Teriparatide Impurity 3 (Teri-Met 18(O)) is a synthetic peptide variant derived from the well-characterized sequence of teriparatide, a recombinant form of parathyroid hormone (PTH 1-34). As an impurity standard, this compound features a specific methionine oxidation at position 18, offering a structurally defined model for studying peptide oxidation and its impact on biological activity, structural integrity, and analytical detection. The precise modification present in Teri-Met 18(O) makes it a valuable reference material for peptide scientists aiming to understand degradation pathways, validate analytical methods, and ensure the quality of peptide-based therapeutics and research reagents.

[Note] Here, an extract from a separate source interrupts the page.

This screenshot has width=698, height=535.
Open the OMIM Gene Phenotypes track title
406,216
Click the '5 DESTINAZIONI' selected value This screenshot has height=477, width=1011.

Peptide impurity profiling: In peptide manufacturing and quality control, the presence and characterization of sequence-related impurities are critical for product safety and efficacy. Teri-Met 18(O) serves as a reference standard for the identification and quantification of oxidized methionine species in teriparatide preparations. Its use enables analytical chemists to calibrate and validate high-performance liquid chromatography (HPLC) and mass spectrometry (MS) methods, ensuring accurate detection and control of oxidative modifications during peptide synthesis and storage.

Analytical method development: The oxidized methionine residue within this impurity provides a relevant model for developing and optimizing analytical protocols targeting post-translational modifications in peptides. Researchers can employ Teri-Met 18(O) to assess method sensitivity, specificity, and robustness when distinguishing between native and oxidized forms of teriparatide or related peptides. This supports the advancement of reliable quality assessment tools essential for both research and industrial peptide production.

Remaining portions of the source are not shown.